L’Avenir avait remué des idées ; aujourd’hui les journaux qui s’annoncent comme les gardiens de la croyance s’en tiennent tous, sans exception, à des déclamations vagues et sentimentales, à des dithyrambes sur la renaissance religieuse, qui sont contredits le lendemain par des doléances sur l’impiété du siècle. C’est une véritable anarchie, où le catholicisme est avant tout exploité comme moyen d’opposition politique ; en effet, tous les journaux de la réaction catholique ne sont unanimes qu’en un point, la guerre au pouvoir établi. Les uns sont franchement, ouvertement hostiles. Les autres, tout en s’abstenant d’attaques compromettantes, n’acceptent néanmoins le gouvernement qu’avec des restrictions mentales, sous bénéfice d’inventaire, et, comme le dit un de ces journaux, en réservant les droits. Le légitimisme plus ou moins avoué, telle est l’opinion dominante : c’est là un fait qu’on ne cherche plus à déguiser, et comme preuve il suffira de citer cette phrase de l’Univers, qui, à défaut d’autre science, connaît du moins son parti : « Qui dit royaliste en France dit presque toujours légitimiste et catholique[1]. L’univers, on le sait, est aujourd’hui le moniteur officiel du néo-catholicisme ; à ce titre, la première place lui appartient dans cette statistique de la presse religieuse. Examinons donc son passé, ses doctrines, ses tendances actuelles.

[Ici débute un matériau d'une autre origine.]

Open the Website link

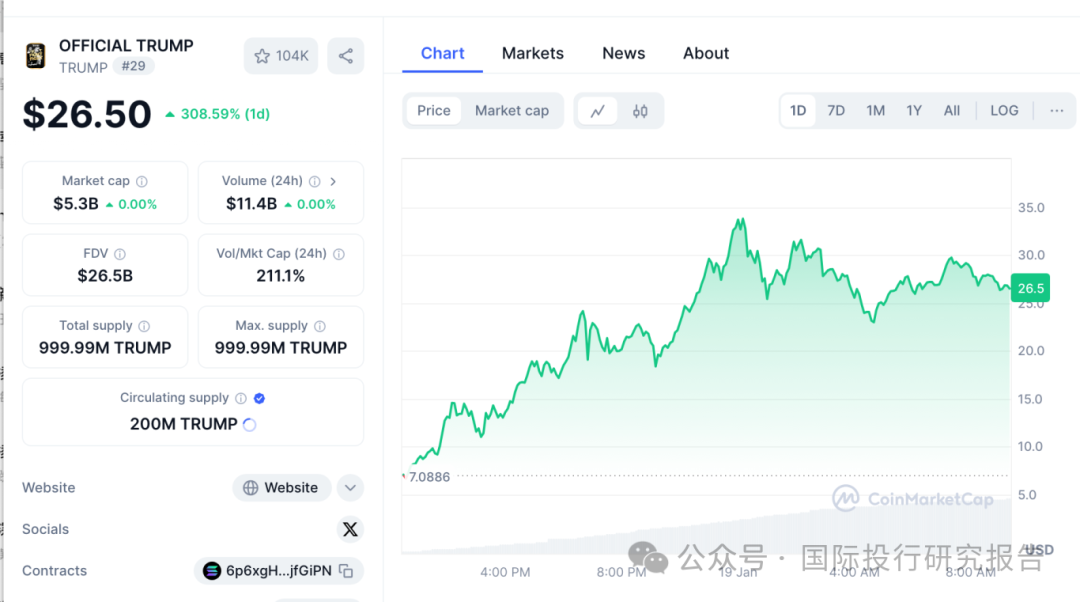pyautogui.click(x=281, y=487)
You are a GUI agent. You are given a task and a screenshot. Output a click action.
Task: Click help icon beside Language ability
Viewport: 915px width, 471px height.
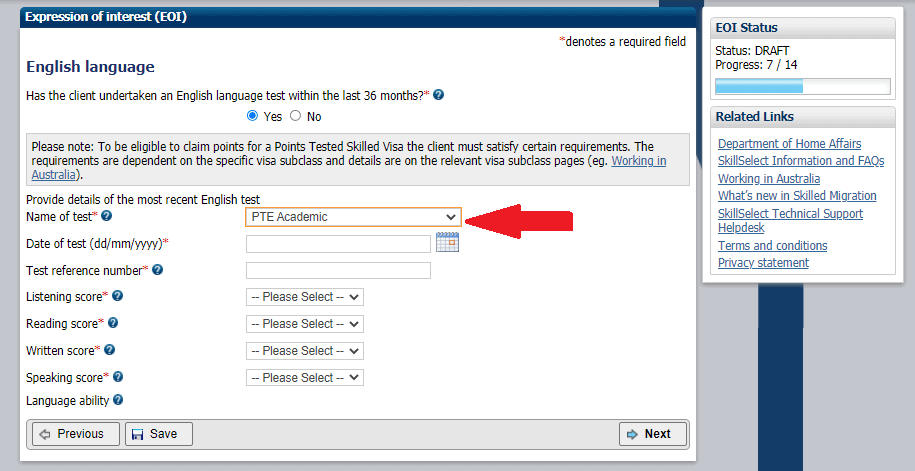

L’Univers fut fondé en 1832 par M. l’abbé Migne, qui dirige aujourd’hui, comme nous l’avons vu, l’imprimerie catholique du Petit-Montrouge. Alarmé du schisme que les doctrines de M. de Lamennais avaient jeté dans le clergé, M. Migne voulait trouver un moyen terme entre les opinions extrêmes : il déclarait dans son programme qu’il ne servirait aucun parti ni politique, ni religieux, qu’il était seulement catholique, et qu’en jugeant les doctrines, il couvrirait les personnes du manteau de la charité. L’Univers, depuis, s’est étrangement écarté de son point de départ. Instruits par le naufrage récent de l’Avenir, les rédacteurs du nouveau journal se gardèrent de l’ardeur qui avait perdu leurs devanciers, et ils fondèrent le succès de leur œuvre sur sa médiocrité même. L’Avenir avait tenté d’être l’organe de l’église, l’Univers affecta de n’être que l’écho de la sacristie ; la plupart des articles étaient

  1. No du 1er  septembre 1843.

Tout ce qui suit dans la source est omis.